Parce que ce livre est une traduction, il est difficile de savoir comment offrir une critique. L’auteure a-t-elle imaginé un lecteur déconnecté du Japon ? Les actions de Kyoko sont-elles censées être aussi peu conventionnelles qu’elles en ont l’air? Il me semble d’avoir des liens universels avec elle, de manière à ce que les femmes de toutes cultures soient en partie sœurs, tout en ressentant une grande distance sur le plan culturel. Je comprends tout en posant des questions si je comprends.

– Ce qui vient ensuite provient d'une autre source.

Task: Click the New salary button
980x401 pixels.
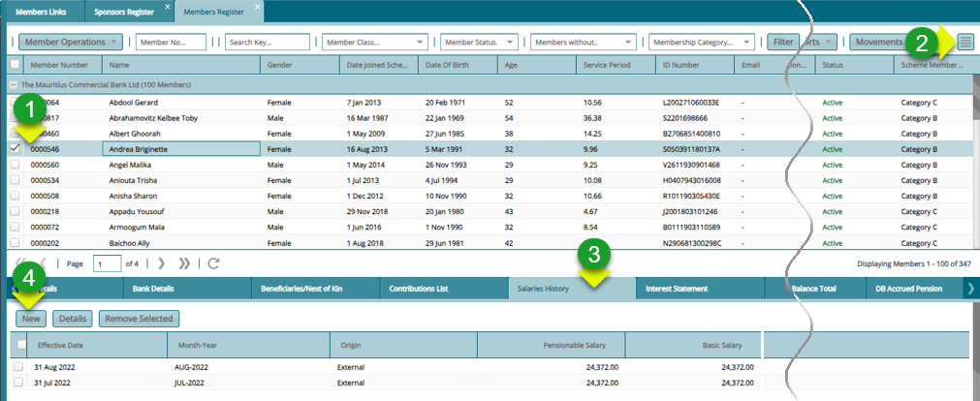Action: (x=32, y=318)
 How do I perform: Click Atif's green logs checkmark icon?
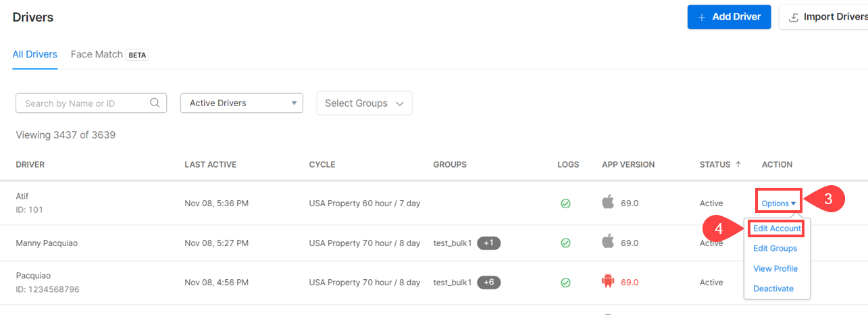coord(566,203)
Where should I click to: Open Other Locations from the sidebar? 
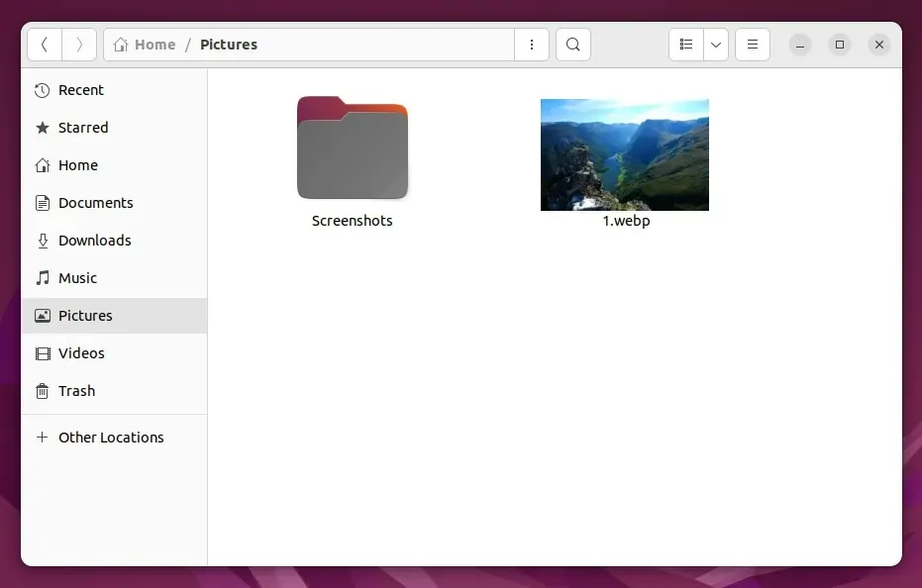pos(111,437)
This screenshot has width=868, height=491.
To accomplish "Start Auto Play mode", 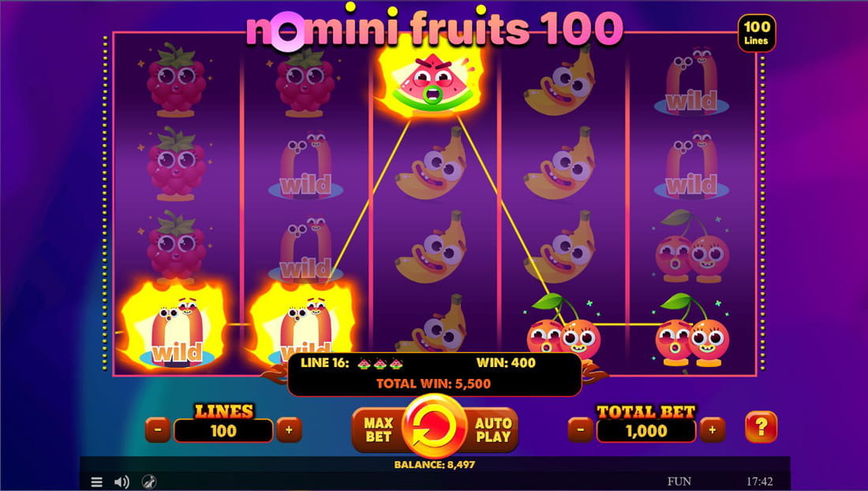I will click(492, 429).
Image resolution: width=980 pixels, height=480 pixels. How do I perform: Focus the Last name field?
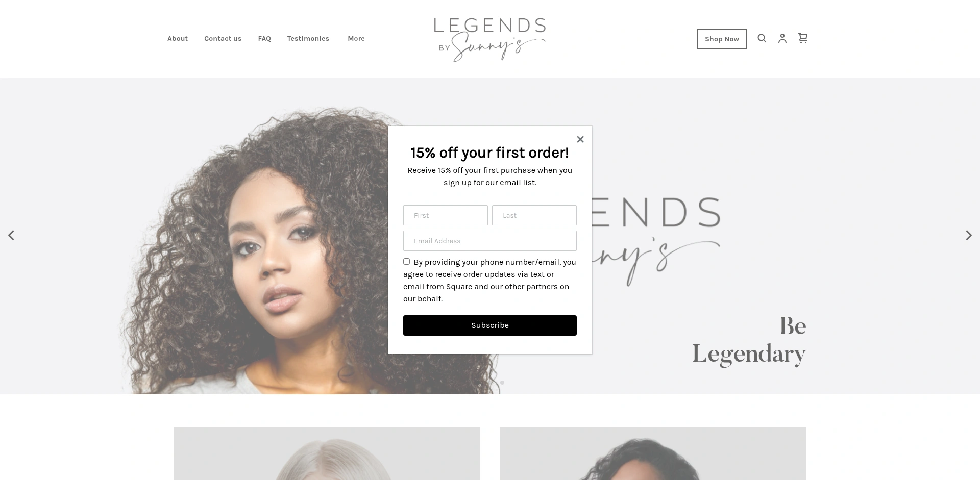534,215
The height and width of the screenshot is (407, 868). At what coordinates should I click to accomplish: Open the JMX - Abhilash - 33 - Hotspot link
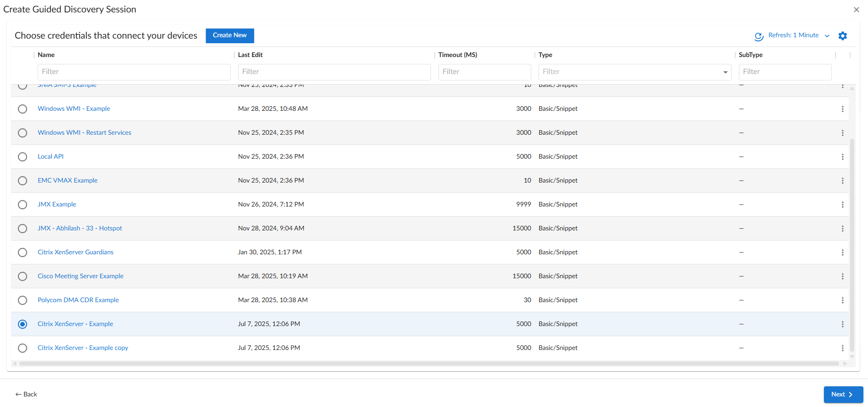[80, 229]
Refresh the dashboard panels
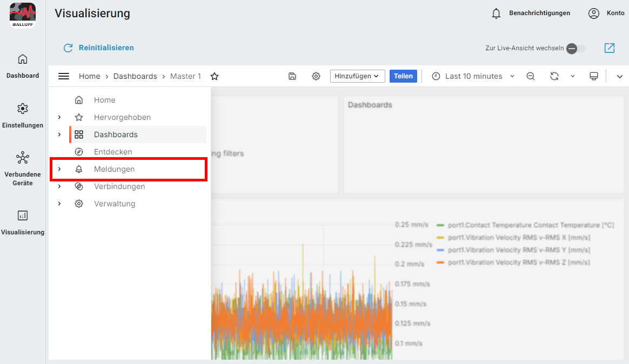 [554, 76]
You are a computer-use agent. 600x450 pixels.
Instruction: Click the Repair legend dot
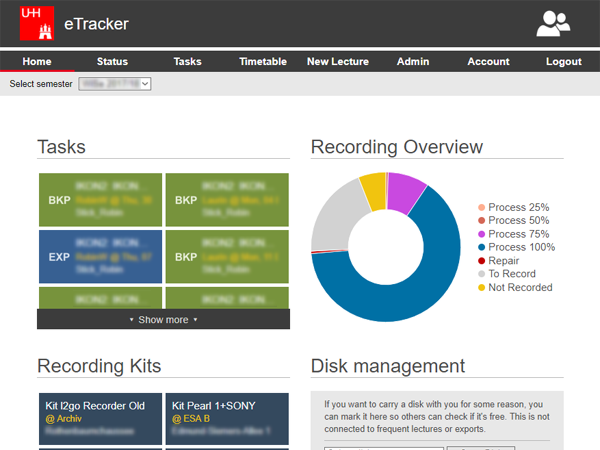tap(482, 261)
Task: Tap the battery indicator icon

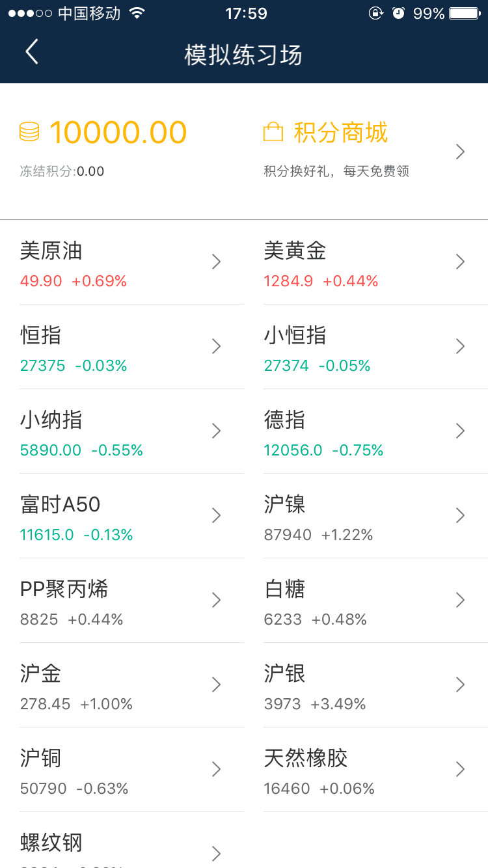Action: coord(465,13)
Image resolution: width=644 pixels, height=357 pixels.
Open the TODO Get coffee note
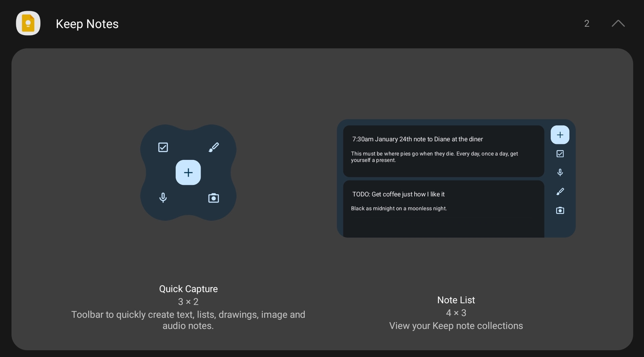444,209
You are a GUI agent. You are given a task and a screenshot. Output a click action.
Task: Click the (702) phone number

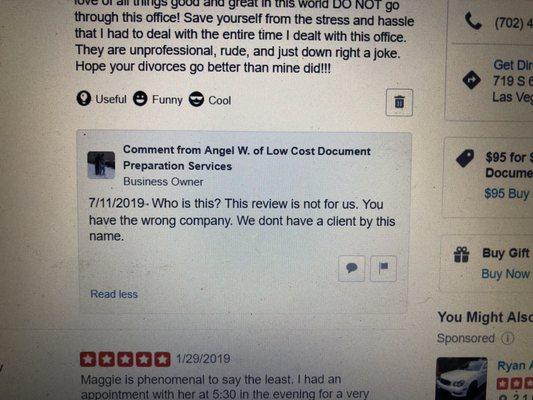click(x=514, y=23)
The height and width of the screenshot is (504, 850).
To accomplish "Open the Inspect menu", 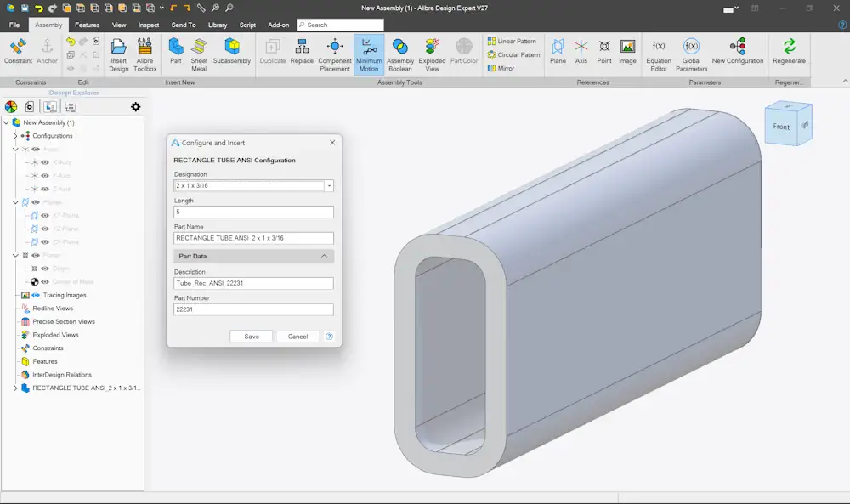I will pos(149,25).
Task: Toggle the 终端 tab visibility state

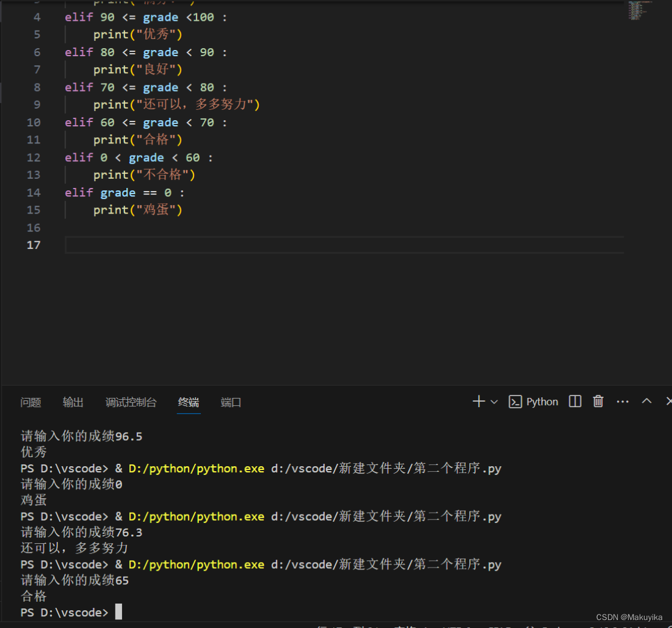Action: point(188,402)
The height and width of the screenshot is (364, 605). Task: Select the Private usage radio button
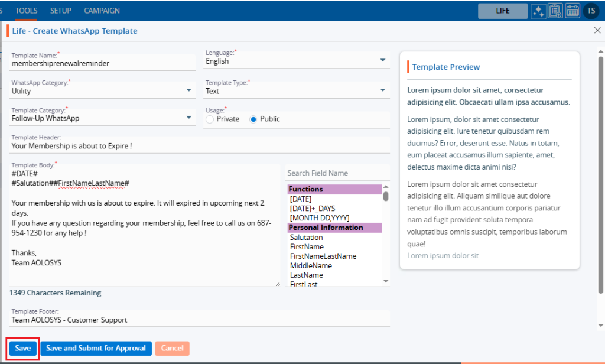point(210,119)
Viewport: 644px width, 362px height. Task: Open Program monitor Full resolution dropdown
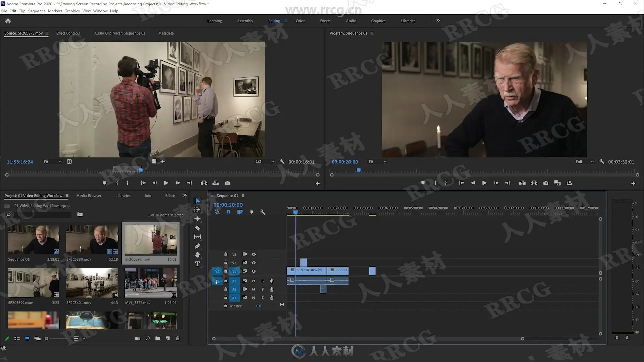(584, 162)
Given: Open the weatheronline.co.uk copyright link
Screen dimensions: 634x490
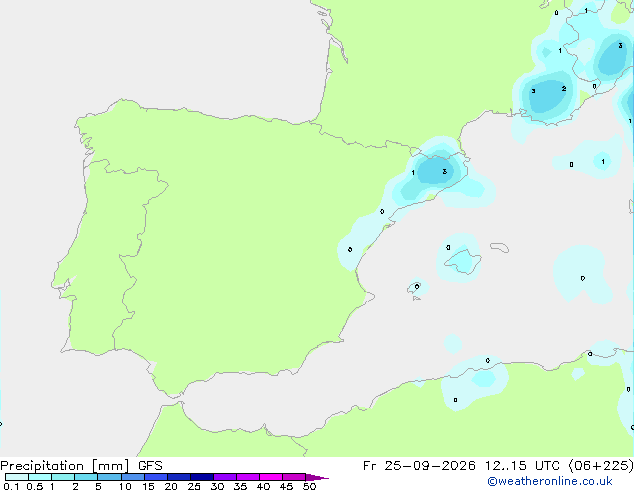Looking at the screenshot, I should 549,481.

Son trope de vagues m’échappe, bien que pénétrant le roman, peut-être parce que c’est un métaphore très personnel. En ce moment même, cela me fait penser à l’expression « faire des vagues » dans le sens de politiques perturbatrices. Ce n’est pas comme si les mariages brisés, les familles monoparentales, l’absence d’enfants choisie et les rapport sexuels non mariés étaient quelque chose de nouveau sous le soleil. Mais ils semblent avoir tous été inhabituels dans à peu près toutes les cultures. Avec la révolution sexuelle quasi mondiale à la fin du XXe siècle, elles semblent maintenant être des faits. C’est paradoxal que ces sujets non conventionnels soient passés d’un tabou et en silence à des sujets ordinaires et, par conséquent, à nouveau indicibles. En réalité, il faut rappeler que l’infidélité n’est quelque chose de banal ni son antonyme. S’il l’un ou l’autre était vraiment commun, cela détruirait l’un ou l’autre. Par conséquent, puisque les deux persistent, ils doivent tous les deux être atypiques, à la fois dans formes positives et négatives du mot. Le roman de Tomioka s’appelle Building Waves (le voilà, j’ai appelé son nom enfin !) et ses constructions littérales et figuratives nous parlent des choix d’une femme parmi les choix de l’humanité, plein de crêtes et de creux. En hausse et en baisse, mais néanmoins connecté.